Parce qu’ils sont les premiers habitants mobilisés par le projet artistique et culturel, les femmes et les hommes qui travaillent pour une organisation culturelle doivent faire l’objet d’une attention particulière. Agir dans le sens d’une égale dignité des êtres humains, c’est créer un cadre qui rend le dialogue possible et permet de partager le sens de la participation de chacun au projet artistique. À plus grande échelle, la coopération s’avère décisive pour avoir un impact systémique, lequel ne peut se réduire à l’addition d’initiatives juxtaposées. Collectifs, associations et mouvements voient ainsi le jour et s’engagent en faveur de l’éco-responsabilité et de l’éco-solidarité comme autant de nouvelles formes de l’intérêt général. Dans une perspective de transition, les organisations culturelles se redécouvrent lieux du commun. Il leur faut sortir du régime de l’exception pour tendre vers une relation plus généreuse et contribuer, par la proposition de nouveaux récits, à rendre le monde plus habitable.
Mais comment rendre compte de toutes les trajectoires ? Si la nécessité de mesurer fait consensus, les modalités n’en sont pas moins complexes. La place de l’évaluation mérite d’être questionnée pour clarifier le sens des critères et leur finalité. Il est par ailleurs primordial de communiquer : auprès des populations qui, préoccupées, appellent des preuves tangibles plus que des déclarations d’intention ; auprès des pairs, pour jouer un rôle de pollinisation et faire évoluer les pratiques. Cela passe par un nouveau contrat entre acteurs culturels et acteurs publics : au-delà de la question financière, la coopération est la condition sine qua non de la gouvernance des communs, au rang desquels figure le spectacle vivant.
Réception et suites
Preuve, s’il en était besoin, que ces enjeux doivent être mis à l’agenda du secteur et constituer une priorité, notre ouvrage a rencontré un large lectorat, en France comme à l’étranger. Il a suscité des échanges stimulants à la faveur de colloques (FEVIS, Opéra Comique), rencontres professionnelles, webinaires et ateliers (New Deal, Prélude-s, CNSMD de Lyon, Institut de Management d’Aix-en-Provence, Auvergne – Rhône-Alpes Spectacle Vivant…) ou de prises de parole pour des médias tels que France Musique. Nous poursuivons désormais notre travail de recherche-action sur le terrain, auprès d’organisations telles que l’Opéra Orchestre National de Montpellier Occitanie ou ODIA Normandie, tout en réfléchissant aux suites possibles pour Le Spectacle et le Vivant : investiguer à l’échelle européenne ? Effectuer un nouvel état des lieux fin 2022 ? Mener l’enquête dans une autre sphère – le patrimoine, les ICC ? Ces options sont toutes alléchantes… Quoi qu’il en soit, les mots resteront nos premiers alliés. Tout finit par des chansons[4]. Vraiment ? Rien n’est moins sûr lorsqu’on parle d’urgence climatique… Mais tout commence par une conversation.

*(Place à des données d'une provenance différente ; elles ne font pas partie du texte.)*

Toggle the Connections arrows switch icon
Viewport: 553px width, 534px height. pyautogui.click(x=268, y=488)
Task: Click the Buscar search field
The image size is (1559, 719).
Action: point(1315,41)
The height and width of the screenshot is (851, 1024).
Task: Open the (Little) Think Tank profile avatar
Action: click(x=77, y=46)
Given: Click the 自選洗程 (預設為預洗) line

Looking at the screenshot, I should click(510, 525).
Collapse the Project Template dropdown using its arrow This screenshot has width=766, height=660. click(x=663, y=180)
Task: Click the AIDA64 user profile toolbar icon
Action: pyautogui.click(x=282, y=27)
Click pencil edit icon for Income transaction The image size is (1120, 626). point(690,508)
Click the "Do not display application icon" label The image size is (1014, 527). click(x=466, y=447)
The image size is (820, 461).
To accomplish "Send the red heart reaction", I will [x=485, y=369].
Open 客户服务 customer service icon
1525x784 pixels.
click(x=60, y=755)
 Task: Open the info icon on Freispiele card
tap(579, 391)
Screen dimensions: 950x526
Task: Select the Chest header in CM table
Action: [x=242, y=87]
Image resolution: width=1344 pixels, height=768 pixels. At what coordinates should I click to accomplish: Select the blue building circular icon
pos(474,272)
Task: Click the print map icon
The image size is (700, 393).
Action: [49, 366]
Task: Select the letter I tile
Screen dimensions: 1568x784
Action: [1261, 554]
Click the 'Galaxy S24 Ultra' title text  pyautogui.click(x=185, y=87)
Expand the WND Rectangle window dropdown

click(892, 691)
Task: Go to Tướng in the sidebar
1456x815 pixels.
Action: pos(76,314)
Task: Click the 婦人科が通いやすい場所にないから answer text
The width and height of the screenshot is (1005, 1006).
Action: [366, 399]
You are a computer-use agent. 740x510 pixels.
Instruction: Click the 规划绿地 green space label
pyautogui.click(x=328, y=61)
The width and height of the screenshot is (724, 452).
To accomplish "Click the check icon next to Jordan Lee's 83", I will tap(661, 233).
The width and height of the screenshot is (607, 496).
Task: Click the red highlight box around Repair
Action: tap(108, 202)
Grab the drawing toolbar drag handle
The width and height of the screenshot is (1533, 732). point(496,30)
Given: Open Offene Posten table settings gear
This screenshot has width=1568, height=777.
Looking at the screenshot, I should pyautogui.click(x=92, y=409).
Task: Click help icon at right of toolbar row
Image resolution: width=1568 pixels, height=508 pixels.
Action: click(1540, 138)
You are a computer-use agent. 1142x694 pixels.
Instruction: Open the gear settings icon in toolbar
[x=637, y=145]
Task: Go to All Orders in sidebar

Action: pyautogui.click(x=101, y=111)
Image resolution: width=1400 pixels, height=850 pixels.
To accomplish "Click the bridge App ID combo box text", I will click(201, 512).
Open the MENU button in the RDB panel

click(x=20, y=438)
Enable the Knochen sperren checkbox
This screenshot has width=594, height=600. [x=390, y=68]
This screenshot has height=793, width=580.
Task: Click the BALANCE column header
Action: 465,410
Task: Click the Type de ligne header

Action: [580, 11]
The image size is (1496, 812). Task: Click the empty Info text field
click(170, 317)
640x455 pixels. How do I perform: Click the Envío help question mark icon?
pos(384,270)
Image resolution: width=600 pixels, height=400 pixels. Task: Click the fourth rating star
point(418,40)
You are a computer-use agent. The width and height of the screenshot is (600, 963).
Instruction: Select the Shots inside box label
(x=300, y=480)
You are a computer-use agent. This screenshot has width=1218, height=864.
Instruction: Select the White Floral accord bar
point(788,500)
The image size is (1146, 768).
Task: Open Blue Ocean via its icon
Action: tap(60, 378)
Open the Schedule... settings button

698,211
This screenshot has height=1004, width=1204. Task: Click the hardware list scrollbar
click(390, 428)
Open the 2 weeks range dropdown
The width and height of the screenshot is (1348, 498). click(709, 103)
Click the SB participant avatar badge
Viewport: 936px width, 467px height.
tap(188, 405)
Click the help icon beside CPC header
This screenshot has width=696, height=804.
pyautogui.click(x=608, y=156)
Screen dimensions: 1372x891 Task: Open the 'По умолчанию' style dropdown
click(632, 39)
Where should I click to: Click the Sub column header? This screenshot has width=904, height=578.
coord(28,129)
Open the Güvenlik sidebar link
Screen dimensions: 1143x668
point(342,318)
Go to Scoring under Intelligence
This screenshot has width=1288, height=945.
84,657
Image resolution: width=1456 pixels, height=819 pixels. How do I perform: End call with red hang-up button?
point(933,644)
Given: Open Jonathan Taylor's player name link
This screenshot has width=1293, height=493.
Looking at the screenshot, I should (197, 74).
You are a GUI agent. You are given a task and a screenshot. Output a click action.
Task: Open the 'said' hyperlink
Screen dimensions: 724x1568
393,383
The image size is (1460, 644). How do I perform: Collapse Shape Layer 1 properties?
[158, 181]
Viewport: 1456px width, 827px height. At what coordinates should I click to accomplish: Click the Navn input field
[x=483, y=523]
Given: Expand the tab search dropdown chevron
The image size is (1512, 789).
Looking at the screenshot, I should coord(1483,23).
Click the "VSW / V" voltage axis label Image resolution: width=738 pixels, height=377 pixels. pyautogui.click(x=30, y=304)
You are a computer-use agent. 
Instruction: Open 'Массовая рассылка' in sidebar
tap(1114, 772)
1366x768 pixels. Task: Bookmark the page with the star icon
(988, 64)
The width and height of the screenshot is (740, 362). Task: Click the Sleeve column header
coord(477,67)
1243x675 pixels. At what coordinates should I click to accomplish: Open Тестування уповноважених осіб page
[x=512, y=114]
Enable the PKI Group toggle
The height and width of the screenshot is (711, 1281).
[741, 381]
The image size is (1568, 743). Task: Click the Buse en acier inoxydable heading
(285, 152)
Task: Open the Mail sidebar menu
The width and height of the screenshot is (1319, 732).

[1] Debussy, Pelléas et Mélisande (Golaud, Acte III, scène 4).
[2] Monteverdi, Orfeo (« Tu se’ morta, mia vita… N’andrò sicuro a’ più profondi abissi»)
[3] Sophie Lanoote et Nathalie Moine, Le Spectacle et le Vivant, 20 propositions pour contribuer à la transition écologique et sociale, 172 p., Florès / Galatea Conseil, mars 2021 (à télécharger sur galateaconseil.com)
[4] Beaumarchais, Le Mariage de Figaro (scène finale).